In October of 2014, I published my first book, View from the Sixth Floor: An Oswald Tale, a romantic thriller based on the assassination of President John Kennedy. In May 2015 I published my second book Riddle, a romantic thriller. In addition I have had short stories published in two anthologies with two more due to be released this spring, I am also completing my third full-length book, Stolen, another romantic thriller about a young Gypsy girl who learns that her mother was murdered while in the Witness Protection Program. With the involvement of a drug cartel, the FBI, and American Gypsy life, it is an exciting fictional tale.
If you’re reading this you also know I am an active blogger and book reviewer. My point is there is life after a traumatic diagnosis, an abusive marriage, and also poverty because for a while I was darned poor.
My advice is to never give up and always follow your dreams. We have one life to live. Live yours fully. Don’t find yourself in those last few minutes of your life with the words “I wish I had…” on your lips.
12 thoughts on “As I Get Older: My MS Story”
You are an inspiration, Lizzi.
Thank you so much. You’re very kind to say so.
You are most welcome.
Thank you for sharing this. Hugs, my Internet friend 🙂
Too much that’s too tough – made me weepy 😦 May each day bring you more success with your projects and time with your lovely family.
Thank you very much Jean. There’s so much in life to celebrate we shouldn’t waste time sweating the small stuff. 😉
You’re an amazing lady, an amazing author and an inspiration. ❤
Thank you so much.
That story is amazing! I am proud to know you! I will reblog this on my blog and call it an interview! We couldn’t do better if we started from scratch.
HUGS! I didn’t realize I had known you and Neal that long! http://www.MaryMarvella.com. Feel free to comment there, if you have the time.

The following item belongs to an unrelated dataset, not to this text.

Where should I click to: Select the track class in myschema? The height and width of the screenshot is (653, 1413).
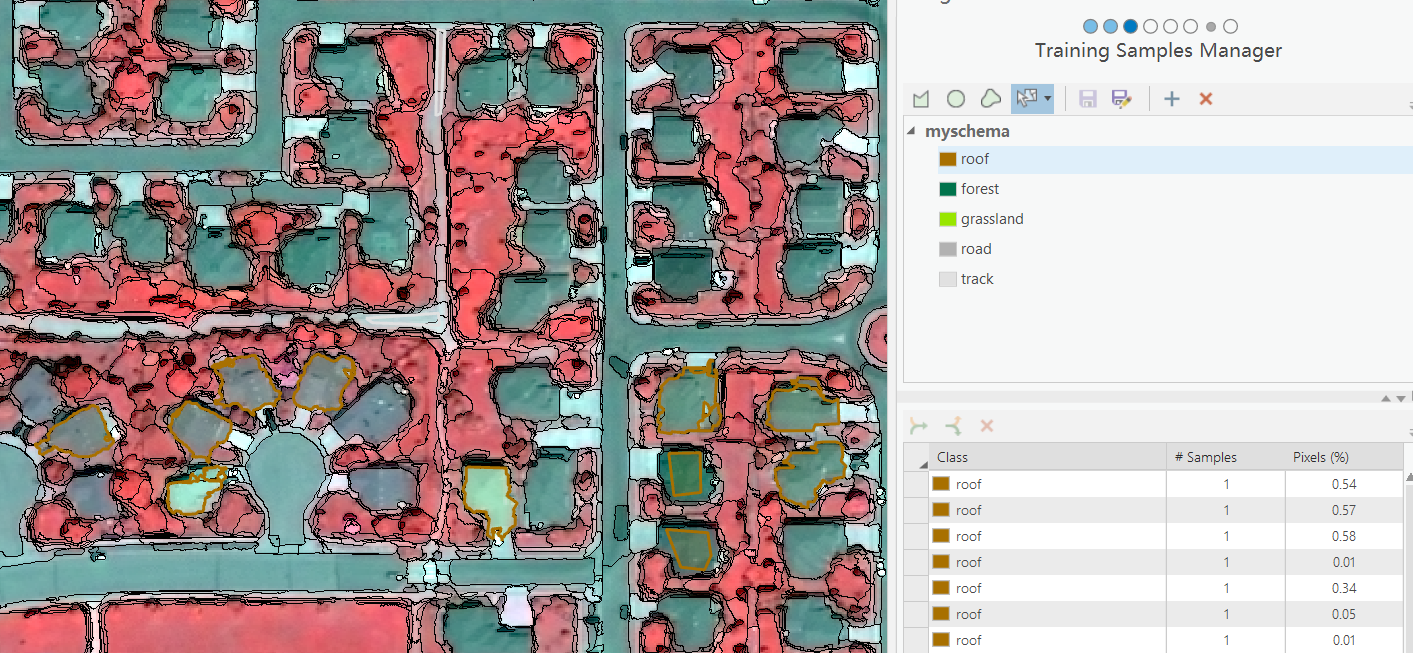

Thank you so much Mary. Yes, you have been a big part of our lives for many years now. We’re like the Three Musketeers, one for all and all for one! ((Hugs))
Reblogged this on MaryMarvella and commented:
I have known Elizabeth (Lizzie) since before she married her current wonderful husband. Her life is a lesson in not taking life lying down and s;pitting in the face of the problems life throws at us.